*** DATA SHOWN

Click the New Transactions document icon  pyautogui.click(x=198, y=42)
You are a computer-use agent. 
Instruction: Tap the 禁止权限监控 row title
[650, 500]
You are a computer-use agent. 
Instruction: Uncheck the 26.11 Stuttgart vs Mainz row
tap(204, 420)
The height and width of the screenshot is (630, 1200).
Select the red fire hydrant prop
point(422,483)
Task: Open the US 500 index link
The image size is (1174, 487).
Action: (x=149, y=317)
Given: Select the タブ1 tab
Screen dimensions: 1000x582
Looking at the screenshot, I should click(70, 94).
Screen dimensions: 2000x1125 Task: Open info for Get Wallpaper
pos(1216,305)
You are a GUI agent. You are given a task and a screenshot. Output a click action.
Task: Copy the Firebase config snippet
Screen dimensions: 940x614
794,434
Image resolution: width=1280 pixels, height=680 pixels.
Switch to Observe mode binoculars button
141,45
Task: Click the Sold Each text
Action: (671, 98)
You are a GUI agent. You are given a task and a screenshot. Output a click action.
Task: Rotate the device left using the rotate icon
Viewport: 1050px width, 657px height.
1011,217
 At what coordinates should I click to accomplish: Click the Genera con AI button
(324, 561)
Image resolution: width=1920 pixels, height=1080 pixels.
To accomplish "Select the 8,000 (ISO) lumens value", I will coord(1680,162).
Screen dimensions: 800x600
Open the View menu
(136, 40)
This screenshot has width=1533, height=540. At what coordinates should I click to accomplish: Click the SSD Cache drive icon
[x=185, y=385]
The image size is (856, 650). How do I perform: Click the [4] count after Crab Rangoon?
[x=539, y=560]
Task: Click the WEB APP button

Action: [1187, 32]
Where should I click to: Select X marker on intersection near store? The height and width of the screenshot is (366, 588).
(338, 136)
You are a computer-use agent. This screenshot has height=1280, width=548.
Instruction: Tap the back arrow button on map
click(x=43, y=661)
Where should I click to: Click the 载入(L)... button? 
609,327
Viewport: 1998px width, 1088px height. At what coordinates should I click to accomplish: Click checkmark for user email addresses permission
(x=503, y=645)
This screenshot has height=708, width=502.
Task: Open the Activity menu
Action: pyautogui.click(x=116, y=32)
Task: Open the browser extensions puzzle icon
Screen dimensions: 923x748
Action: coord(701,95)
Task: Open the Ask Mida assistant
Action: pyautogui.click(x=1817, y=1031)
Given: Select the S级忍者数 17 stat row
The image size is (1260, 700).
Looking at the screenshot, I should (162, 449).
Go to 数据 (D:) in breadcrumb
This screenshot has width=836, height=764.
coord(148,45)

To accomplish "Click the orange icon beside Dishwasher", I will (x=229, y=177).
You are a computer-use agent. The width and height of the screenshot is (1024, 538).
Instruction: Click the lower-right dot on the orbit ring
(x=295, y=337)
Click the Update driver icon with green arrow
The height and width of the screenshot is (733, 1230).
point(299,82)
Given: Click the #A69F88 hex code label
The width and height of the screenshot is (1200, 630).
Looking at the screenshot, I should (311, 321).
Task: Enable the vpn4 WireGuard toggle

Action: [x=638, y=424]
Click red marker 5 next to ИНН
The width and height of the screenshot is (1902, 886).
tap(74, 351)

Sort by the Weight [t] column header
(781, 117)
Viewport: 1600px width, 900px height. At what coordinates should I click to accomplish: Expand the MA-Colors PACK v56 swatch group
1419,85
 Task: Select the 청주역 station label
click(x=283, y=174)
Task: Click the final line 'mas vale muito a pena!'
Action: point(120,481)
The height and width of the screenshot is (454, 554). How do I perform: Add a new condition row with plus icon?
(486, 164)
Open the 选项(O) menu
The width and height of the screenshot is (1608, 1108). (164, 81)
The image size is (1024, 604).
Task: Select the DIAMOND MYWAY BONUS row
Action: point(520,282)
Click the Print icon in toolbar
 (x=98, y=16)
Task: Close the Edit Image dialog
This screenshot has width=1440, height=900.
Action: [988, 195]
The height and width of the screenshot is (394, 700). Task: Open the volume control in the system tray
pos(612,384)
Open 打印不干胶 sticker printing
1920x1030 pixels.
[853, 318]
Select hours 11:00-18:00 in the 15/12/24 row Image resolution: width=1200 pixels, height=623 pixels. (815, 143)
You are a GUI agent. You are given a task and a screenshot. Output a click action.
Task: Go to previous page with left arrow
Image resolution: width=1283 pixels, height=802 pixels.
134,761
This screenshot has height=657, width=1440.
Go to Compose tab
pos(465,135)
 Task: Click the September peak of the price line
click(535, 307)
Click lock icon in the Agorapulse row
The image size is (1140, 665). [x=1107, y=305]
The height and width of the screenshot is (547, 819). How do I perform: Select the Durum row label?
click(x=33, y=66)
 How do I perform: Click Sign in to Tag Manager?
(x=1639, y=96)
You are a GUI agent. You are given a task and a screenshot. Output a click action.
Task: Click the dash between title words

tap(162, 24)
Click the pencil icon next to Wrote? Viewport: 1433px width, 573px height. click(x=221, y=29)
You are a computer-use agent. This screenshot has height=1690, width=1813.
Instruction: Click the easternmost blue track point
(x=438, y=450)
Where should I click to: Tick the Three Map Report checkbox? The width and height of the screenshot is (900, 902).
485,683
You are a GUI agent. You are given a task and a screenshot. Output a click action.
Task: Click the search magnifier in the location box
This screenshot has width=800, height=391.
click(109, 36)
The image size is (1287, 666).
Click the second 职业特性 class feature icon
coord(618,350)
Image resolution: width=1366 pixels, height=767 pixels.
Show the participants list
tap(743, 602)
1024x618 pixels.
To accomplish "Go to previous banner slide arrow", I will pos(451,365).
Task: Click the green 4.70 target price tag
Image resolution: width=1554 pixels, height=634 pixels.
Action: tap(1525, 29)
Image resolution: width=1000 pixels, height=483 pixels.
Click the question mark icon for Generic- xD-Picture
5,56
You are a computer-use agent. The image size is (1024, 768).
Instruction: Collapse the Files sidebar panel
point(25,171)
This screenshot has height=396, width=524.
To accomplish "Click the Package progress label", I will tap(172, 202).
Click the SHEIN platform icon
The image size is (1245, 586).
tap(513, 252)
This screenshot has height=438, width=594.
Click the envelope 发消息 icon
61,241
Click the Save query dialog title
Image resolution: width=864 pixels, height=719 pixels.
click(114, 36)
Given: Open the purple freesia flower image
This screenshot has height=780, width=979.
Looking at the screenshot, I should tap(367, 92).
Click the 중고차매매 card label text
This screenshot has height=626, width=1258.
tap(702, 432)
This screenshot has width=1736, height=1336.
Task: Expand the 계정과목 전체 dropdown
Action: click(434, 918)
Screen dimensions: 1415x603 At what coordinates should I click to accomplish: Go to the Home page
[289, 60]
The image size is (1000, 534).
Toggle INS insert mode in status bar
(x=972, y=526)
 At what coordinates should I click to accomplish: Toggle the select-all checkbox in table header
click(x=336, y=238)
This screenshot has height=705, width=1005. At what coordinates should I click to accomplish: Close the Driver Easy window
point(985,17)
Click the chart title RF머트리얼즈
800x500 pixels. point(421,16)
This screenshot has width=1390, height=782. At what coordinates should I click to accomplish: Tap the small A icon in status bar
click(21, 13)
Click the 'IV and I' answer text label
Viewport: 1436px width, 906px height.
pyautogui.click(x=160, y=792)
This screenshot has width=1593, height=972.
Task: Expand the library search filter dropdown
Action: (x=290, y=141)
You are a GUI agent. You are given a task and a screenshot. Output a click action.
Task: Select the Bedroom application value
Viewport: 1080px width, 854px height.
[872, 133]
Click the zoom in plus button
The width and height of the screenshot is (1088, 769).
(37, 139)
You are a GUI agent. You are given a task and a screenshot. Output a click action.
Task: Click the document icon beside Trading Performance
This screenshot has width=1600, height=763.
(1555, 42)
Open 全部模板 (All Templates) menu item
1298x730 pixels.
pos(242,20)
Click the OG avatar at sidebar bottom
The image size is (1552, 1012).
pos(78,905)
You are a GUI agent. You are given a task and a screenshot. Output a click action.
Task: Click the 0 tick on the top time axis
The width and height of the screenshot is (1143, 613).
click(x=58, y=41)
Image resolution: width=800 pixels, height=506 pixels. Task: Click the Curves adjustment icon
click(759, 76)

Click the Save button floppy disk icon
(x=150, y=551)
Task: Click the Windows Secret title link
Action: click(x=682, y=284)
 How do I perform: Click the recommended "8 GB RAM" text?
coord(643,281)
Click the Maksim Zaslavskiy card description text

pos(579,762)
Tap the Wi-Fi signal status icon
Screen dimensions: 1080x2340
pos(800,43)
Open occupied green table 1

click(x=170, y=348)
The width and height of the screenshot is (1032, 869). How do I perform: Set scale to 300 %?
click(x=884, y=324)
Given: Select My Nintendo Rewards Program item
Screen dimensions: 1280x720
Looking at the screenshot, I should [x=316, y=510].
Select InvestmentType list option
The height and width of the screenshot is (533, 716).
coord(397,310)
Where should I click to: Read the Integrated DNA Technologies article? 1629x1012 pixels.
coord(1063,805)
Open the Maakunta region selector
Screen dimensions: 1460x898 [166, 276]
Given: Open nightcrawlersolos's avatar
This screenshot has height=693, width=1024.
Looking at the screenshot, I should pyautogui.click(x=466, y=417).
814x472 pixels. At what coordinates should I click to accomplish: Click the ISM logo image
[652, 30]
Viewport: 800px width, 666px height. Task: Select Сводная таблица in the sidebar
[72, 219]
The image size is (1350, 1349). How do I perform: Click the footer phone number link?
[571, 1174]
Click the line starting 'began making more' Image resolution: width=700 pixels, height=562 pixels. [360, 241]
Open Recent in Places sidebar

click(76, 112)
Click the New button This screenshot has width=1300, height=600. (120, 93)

******

■ **EXERCISE OBJECTIVE**: The response should consist of the number of lines in the data that hold the word "dialog", with nothing added.

■ **ANSWER BOX**: 2